> _Given task_
Copy the data below word for word, leaving out the pictures.

Records for locating displayed items:
------
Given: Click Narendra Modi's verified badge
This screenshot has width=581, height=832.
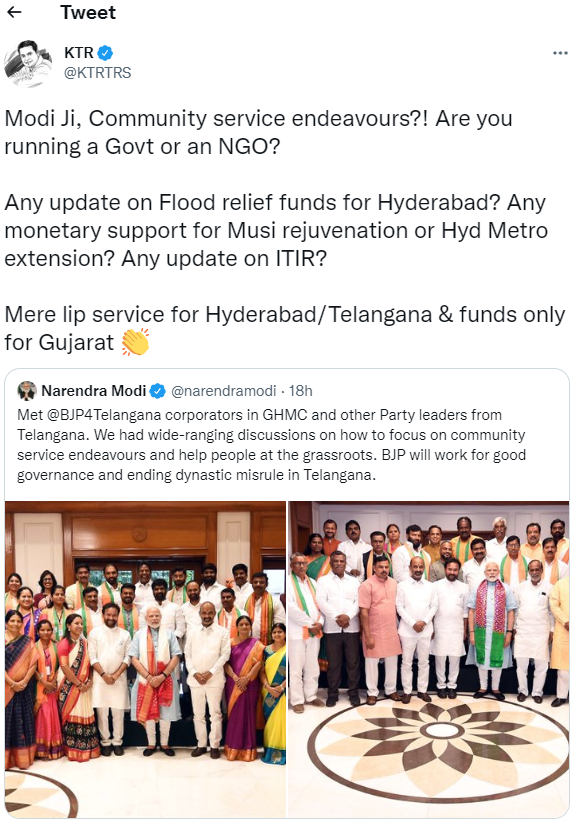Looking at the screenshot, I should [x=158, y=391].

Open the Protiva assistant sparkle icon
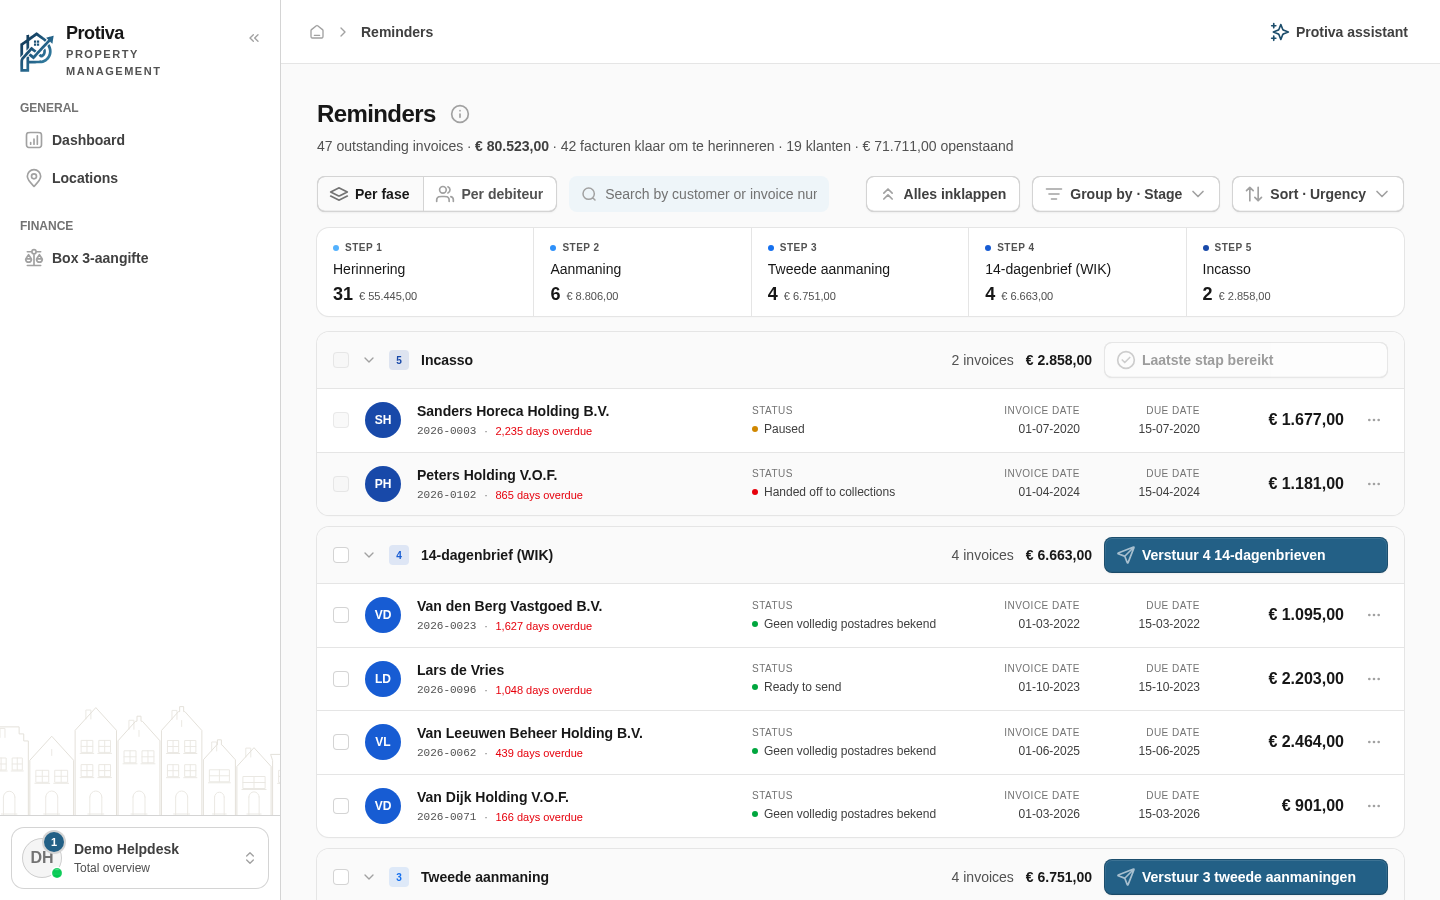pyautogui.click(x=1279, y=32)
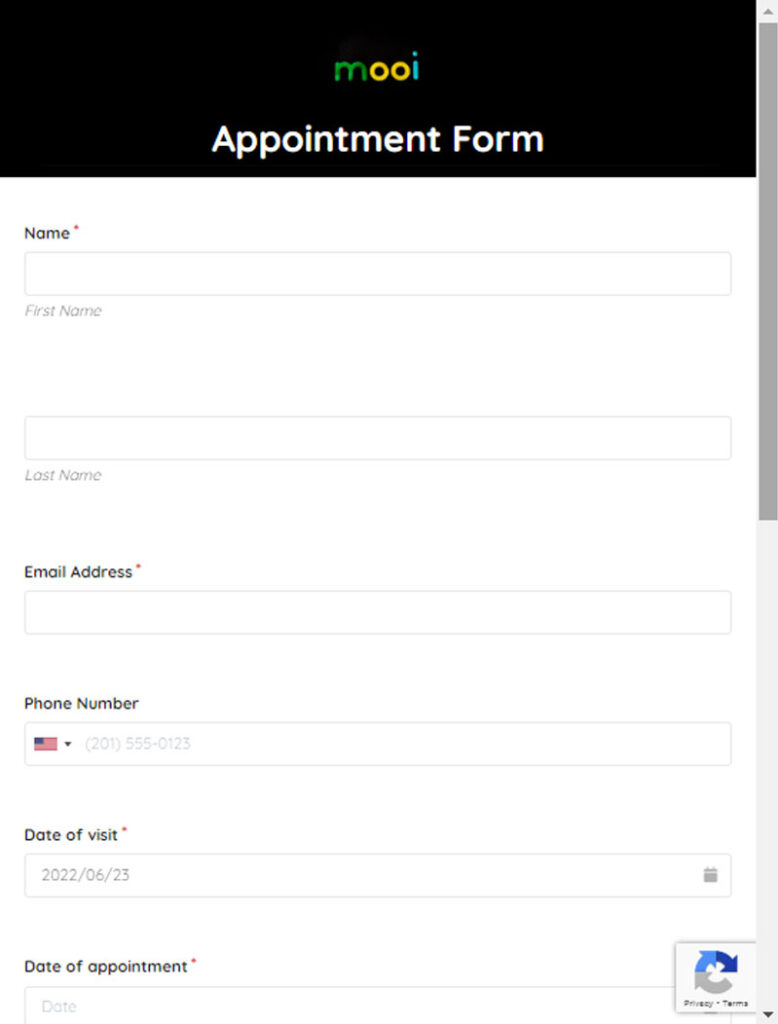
------
> _Finished answer_
Given: Click Narendra Modi's verified badge
This screenshot has width=581, height=832.
Looking at the screenshot, I should [x=158, y=391].

Open the Protiva assistant sparkle icon
pyautogui.click(x=1279, y=32)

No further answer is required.